Cette année-là, un événement change la donne. Durand-Ruel est invité par l'American Art Association à exposer à New York.
La peintre Mary Cassatt, Franco-Américaine qui a rejoint le groupe impressionniste, l'encourage à accepter. Mieux: elle active son réseau américain en sollicitant son amie d'enfance Louise Havemeyer, épouse du magnat du sucre Henry Havemeyer.
L'exposition new-yorkaise a donc lieu. Et non seulement Havemeyer sort le chéquier, mais l'accueil critique est très favorable.
Rapidement, les richissimes Vanderbilt, Spencer et autres Potter Palmer se ruent sur ce nouvel art français. L'engouement est réel: le soleil brille enfin dans le ciel impressionniste.
Durand-Ruel a compris que ce qui freinait l'adoption de l'Impressionnisme en Europe, c'était le poids de cinq siècles de tradition picturale.

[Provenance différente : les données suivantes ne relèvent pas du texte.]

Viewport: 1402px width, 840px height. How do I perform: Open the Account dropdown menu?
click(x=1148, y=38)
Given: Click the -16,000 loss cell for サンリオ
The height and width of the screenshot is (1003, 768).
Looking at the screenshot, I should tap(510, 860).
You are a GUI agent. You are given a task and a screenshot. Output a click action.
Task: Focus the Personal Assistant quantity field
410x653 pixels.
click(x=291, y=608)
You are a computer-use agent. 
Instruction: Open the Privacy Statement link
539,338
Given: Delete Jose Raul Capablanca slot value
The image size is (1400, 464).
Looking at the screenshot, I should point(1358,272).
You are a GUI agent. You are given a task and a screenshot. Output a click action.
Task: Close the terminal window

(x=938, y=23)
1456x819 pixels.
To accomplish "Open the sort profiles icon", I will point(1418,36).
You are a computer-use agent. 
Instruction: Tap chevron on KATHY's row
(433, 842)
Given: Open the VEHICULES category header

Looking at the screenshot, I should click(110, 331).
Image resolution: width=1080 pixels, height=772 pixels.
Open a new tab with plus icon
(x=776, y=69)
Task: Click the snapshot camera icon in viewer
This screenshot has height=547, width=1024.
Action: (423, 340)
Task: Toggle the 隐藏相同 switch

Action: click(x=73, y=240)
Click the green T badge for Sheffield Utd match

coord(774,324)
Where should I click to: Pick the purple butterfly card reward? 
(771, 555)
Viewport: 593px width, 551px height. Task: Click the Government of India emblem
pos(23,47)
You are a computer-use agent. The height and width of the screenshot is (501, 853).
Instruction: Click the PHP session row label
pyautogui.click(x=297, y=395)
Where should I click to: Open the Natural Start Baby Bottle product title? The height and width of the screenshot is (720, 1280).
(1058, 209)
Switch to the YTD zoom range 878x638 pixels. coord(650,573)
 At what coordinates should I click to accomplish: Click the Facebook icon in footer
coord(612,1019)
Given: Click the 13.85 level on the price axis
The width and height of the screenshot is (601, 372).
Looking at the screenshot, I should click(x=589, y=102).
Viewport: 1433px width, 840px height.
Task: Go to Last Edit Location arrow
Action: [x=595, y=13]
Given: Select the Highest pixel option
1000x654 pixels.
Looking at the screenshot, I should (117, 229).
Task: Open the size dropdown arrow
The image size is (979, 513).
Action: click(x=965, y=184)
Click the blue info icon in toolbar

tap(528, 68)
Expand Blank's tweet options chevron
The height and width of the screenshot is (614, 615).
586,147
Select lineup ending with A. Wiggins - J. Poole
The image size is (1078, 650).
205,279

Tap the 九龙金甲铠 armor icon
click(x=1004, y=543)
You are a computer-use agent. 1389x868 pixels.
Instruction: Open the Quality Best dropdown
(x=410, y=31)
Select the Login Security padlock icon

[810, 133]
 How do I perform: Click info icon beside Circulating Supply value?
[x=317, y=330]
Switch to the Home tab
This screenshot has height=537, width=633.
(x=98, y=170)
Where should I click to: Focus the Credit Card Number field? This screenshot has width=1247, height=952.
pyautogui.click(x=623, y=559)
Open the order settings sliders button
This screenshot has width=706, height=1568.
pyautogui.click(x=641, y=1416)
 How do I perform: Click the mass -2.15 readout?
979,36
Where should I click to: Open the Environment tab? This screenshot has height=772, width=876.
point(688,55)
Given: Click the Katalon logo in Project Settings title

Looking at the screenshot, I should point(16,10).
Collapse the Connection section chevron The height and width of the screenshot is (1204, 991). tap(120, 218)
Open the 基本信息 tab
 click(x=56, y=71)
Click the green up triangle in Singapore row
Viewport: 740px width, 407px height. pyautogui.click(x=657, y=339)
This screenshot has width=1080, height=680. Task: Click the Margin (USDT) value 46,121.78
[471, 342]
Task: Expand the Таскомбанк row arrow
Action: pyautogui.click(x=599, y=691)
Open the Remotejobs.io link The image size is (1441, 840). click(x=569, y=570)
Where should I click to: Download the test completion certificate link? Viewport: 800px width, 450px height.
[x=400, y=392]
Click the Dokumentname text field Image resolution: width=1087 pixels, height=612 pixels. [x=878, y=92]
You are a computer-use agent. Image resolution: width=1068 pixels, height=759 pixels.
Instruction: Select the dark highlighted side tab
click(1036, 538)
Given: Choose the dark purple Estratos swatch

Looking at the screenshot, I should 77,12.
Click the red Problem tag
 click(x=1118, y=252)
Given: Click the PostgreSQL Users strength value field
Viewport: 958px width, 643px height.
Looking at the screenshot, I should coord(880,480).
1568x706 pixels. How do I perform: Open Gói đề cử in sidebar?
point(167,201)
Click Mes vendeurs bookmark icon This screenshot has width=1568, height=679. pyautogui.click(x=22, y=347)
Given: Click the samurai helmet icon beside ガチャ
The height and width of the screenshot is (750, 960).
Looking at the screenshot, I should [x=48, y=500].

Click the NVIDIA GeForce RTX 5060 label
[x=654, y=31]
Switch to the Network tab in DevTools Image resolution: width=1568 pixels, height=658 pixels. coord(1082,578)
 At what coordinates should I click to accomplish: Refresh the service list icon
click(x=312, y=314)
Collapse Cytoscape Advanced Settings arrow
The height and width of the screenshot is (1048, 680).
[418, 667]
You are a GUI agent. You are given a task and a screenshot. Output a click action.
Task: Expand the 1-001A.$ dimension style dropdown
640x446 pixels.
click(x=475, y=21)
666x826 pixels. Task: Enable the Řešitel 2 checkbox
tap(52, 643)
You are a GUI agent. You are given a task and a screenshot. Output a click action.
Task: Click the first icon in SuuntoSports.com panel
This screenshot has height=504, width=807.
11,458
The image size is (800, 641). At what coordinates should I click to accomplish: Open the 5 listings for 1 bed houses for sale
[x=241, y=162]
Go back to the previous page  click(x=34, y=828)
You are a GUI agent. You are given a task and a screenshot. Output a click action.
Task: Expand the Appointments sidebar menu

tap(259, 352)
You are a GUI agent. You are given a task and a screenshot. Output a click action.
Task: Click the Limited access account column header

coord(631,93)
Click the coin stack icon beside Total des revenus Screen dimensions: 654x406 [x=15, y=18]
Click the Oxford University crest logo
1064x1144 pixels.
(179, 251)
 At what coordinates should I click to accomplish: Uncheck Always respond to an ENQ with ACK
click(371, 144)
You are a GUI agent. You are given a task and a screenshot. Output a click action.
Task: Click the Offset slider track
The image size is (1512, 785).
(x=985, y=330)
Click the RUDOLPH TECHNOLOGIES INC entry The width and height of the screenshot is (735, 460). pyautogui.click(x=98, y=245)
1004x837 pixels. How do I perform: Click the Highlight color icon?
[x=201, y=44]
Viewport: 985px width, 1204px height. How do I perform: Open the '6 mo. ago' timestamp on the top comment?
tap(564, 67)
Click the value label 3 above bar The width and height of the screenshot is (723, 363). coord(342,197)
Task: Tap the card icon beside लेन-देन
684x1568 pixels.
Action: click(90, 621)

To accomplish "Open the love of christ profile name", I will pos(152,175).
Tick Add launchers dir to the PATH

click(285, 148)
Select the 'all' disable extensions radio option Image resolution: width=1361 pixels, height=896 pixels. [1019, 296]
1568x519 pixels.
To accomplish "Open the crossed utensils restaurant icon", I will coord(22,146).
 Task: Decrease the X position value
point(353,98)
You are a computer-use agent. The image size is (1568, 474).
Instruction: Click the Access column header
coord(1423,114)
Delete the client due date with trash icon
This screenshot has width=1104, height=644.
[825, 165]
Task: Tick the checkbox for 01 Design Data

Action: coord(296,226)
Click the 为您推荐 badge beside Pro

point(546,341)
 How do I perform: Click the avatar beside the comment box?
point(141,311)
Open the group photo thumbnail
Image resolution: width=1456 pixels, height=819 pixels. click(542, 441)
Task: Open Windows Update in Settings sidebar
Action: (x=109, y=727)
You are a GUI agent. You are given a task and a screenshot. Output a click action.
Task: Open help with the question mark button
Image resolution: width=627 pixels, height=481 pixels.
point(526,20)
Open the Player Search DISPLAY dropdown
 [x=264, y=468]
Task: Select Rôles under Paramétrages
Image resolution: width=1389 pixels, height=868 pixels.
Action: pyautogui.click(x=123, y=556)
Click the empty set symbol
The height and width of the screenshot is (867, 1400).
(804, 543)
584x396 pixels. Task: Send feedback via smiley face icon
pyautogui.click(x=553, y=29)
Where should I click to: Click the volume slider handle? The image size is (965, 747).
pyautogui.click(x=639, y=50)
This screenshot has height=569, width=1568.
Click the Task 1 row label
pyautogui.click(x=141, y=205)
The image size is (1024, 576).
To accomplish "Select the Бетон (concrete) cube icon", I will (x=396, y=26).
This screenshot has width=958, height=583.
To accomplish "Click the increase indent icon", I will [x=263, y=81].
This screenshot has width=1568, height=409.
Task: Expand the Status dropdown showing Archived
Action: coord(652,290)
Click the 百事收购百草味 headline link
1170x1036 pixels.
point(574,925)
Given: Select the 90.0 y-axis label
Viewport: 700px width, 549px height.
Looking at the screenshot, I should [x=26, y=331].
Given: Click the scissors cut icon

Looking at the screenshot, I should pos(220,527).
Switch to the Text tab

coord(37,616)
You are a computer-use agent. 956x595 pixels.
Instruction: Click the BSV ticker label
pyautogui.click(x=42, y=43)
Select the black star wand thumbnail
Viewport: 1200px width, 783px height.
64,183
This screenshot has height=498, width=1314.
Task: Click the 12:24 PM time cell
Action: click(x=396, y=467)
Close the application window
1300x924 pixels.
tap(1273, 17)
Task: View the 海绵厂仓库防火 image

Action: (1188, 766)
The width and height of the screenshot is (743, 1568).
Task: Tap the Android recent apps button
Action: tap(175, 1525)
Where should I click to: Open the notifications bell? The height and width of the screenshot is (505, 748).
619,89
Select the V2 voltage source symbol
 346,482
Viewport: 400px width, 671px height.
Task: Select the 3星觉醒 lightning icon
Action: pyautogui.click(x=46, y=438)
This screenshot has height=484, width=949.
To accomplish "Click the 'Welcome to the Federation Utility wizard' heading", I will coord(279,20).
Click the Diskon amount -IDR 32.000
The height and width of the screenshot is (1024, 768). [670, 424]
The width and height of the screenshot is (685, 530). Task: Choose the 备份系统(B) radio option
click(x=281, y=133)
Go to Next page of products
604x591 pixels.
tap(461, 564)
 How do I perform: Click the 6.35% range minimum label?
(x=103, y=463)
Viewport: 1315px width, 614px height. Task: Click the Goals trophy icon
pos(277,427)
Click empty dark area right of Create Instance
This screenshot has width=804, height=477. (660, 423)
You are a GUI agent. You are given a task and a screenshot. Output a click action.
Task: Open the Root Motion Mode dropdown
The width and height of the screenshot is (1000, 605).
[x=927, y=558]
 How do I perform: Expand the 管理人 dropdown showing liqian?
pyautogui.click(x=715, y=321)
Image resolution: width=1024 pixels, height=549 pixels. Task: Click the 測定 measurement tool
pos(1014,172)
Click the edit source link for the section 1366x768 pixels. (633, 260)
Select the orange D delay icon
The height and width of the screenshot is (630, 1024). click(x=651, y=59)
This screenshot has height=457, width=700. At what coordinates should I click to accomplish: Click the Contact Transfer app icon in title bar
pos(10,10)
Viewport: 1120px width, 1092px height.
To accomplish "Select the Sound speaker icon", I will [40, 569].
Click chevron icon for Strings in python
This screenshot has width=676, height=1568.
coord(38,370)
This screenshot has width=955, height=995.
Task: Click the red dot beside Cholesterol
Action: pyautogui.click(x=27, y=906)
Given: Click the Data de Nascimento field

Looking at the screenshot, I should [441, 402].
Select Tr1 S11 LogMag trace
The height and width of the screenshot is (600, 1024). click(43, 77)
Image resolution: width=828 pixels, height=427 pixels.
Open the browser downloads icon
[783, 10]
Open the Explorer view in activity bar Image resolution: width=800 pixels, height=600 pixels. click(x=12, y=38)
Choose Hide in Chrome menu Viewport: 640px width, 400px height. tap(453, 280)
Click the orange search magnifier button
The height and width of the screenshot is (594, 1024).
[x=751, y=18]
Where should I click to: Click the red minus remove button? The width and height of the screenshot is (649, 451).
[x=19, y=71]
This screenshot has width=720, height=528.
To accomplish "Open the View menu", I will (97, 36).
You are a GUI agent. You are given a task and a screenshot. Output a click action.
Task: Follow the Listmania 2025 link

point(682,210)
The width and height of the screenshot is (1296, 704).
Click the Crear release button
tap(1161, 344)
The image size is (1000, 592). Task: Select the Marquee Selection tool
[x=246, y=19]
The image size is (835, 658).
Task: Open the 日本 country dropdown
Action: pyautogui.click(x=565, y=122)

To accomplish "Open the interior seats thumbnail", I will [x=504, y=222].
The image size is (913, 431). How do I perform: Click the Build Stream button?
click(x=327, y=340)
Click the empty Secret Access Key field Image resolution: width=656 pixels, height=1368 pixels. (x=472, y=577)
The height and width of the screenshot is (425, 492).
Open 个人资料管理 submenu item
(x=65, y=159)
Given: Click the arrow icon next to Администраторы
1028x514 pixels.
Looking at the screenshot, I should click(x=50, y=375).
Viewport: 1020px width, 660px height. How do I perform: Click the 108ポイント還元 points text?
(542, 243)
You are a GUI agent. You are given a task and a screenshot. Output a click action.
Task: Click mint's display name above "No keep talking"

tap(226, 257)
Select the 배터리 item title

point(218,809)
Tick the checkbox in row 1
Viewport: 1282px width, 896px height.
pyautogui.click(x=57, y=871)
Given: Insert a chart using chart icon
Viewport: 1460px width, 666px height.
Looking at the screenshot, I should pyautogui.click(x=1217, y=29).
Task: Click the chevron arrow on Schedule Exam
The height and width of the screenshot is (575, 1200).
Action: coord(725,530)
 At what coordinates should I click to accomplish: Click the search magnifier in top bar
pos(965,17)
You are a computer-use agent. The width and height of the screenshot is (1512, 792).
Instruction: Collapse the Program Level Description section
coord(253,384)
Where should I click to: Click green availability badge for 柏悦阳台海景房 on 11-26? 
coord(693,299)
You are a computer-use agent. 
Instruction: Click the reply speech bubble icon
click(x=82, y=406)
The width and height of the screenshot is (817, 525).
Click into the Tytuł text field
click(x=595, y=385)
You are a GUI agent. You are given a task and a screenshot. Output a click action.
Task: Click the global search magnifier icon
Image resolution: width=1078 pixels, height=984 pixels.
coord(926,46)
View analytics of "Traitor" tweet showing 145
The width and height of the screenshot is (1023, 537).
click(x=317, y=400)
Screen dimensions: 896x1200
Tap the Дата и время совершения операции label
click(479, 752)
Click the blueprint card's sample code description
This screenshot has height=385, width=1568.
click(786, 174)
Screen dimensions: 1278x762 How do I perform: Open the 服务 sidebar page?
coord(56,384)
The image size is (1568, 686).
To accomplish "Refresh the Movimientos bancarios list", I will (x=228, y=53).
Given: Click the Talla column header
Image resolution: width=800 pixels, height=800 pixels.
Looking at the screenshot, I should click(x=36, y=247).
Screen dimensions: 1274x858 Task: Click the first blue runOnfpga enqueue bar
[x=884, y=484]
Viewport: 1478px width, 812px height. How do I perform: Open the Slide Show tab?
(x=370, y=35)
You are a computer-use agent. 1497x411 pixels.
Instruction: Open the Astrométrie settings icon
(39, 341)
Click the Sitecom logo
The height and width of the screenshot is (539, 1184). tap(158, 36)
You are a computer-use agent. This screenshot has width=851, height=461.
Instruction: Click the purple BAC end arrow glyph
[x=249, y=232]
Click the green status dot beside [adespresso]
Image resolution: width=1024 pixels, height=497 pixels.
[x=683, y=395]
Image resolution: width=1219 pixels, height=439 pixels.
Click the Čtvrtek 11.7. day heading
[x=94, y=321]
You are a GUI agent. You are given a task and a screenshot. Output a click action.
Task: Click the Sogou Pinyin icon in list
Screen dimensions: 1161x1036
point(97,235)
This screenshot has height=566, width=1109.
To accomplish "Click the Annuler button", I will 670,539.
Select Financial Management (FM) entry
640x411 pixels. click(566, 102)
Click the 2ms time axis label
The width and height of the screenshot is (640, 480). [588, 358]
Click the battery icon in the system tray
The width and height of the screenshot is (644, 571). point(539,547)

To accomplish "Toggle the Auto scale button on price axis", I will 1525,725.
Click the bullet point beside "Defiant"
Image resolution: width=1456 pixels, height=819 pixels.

L'académisme y était trop ancré pour qu'une telle audace soit tolérée. Il aura donc fallu trouver un marché nouveau, dans un pays neuf en quête d'une identité culturelle tournée vers l'avenir.
Imaginez la réaction des collectionneurs français, quand le marchand rentre triomphant au bercail et leur dit en substance: "Faites ce que vous voulez, mais sachez que ces types, là-bas, qui brassent des fortunes comme vous n'en possèderez jamais et construisent des immeubles comme vous n'en bâtirez jamais... ils adorent!"
C'est ainsi que les critiques parisiens ont revu leur jugement... et que les Impressionnistes sont entrés dans l'histoire.
Alors si vous avez un projet auquel personne ne croit ou un produit dont personne ne veut, ne jetez pas l'éponge trop tôt. Demandez-vous d'abord si le problème n'est pas le marché auquel vous vous adressez. N'y a-t-il pas des freins culturels ou sociaux que vous pourriez contourner en frappant à d'autres portes?
Nul n'est prophète en son pays, dit-on. Mais rien ne nous empêche d'aller voir ailleurs... pour ensuite revenir plus fort.